* **EXTRACT**
● ● ●

W3C home > Mailing lists > Public > public-tracking@w3.org > October 2011

Re: ISSUE-5: What is the definition of tracking?

From: Jonathan Mayer <jmayer@stanford.edu>
Date: Fri, 28 Oct 2011 02:11:07 -0700
Cc: Sean Harvey <sharvey@google.com>, "public-tracking@w3.org Group WG" <public-tracking@w3.org>
Message-Id: <973335CA-1768-4AB3-BEA4-115CDC0AC2AC@stanford.edu>
To: David Wainberg <dwainberg@appnexus.com>
Here's an illustrative hypothetical.  Suppose, for each page it's embedded on, a third party logs a bunch of browser features (e.g. user agent, plugins, screen dimensions, etc.) plus the page URL.  And suppose the third party makes no attempt to pseudonymously identify users.  The third party suffers a data breach, and malcontents apply trivial fingerprinting algorithms to the data to reconstruct pseudonymous user browsing histories.

● ● ●

* **GIVEN DATA**
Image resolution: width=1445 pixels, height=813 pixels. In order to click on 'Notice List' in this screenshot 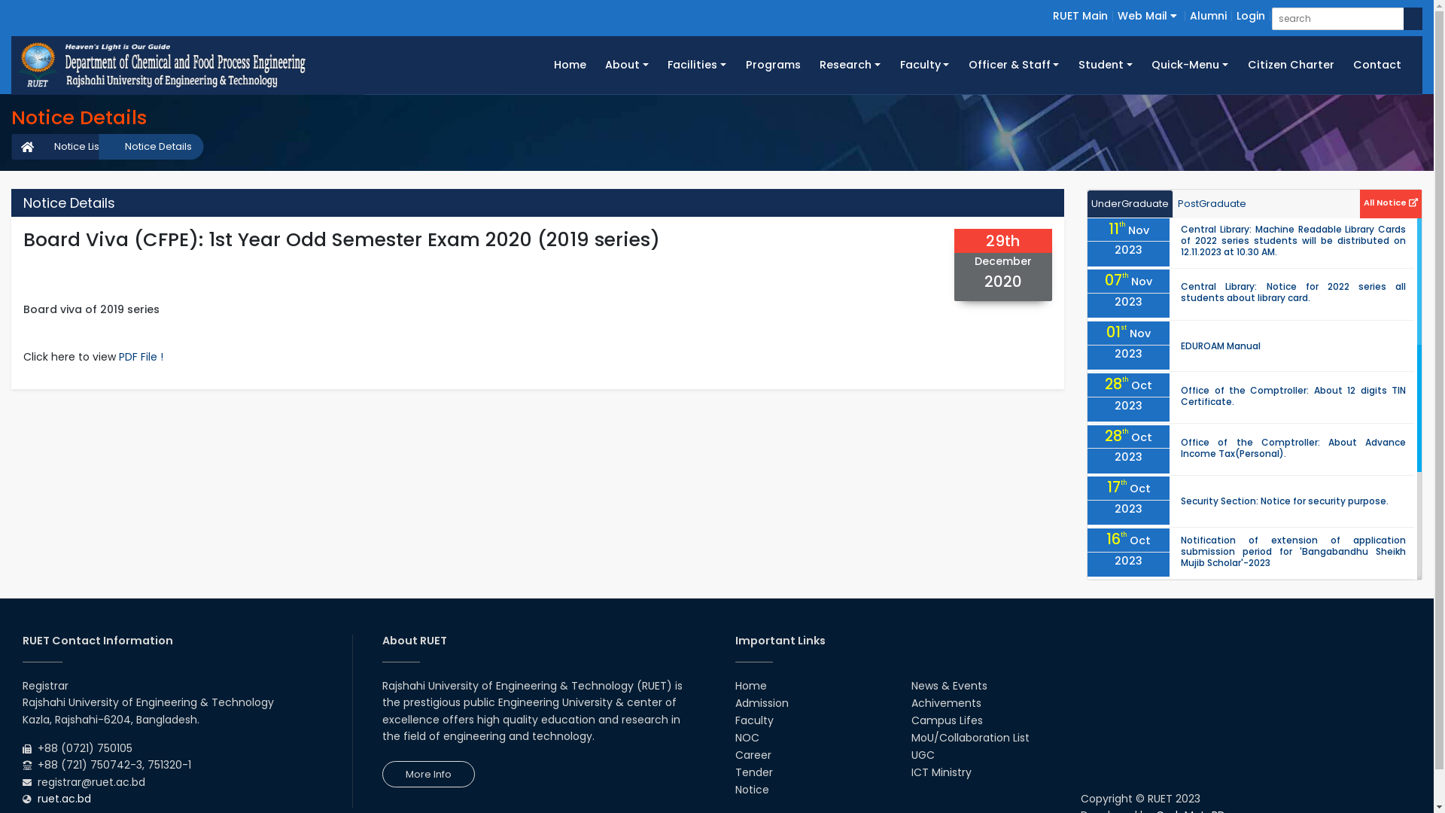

● ● ●

* **TASK PROMPT**
Could you copy out the whole mailing-list message above on defining tracking, word for word, from its first line to its last?

* **ANSWER TO THIS TASK**
W3C home > Mailing lists > Public > public-tracking@w3.org > October 2011

Re: ISSUE-5: What is the definition of tracking?

From: Jonathan Mayer <jmayer@stanford.edu>
Date: Fri, 28 Oct 2011 02:11:07 -0700
Cc: Sean Harvey <sharvey@google.com>, "public-tracking@w3.org Group WG" <public-tracking@w3.org>
Message-Id: <973335CA-1768-4AB3-BEA4-115CDC0AC2AC@stanford.edu>
To: David Wainberg <dwainberg@appnexus.com>
Here's an illustrative hypothetical.  Suppose, for each page it's embedded on, a third party logs a bunch of browser features (e.g. user agent, plugins, screen dimensions, etc.) plus the page URL.  And suppose the third party makes no attempt to pseudonymously identify users.  The third party suffers a data breach, and malcontents apply trivial fingerprinting algorithms to the data to reconstruct pseudonymous user browsing histories.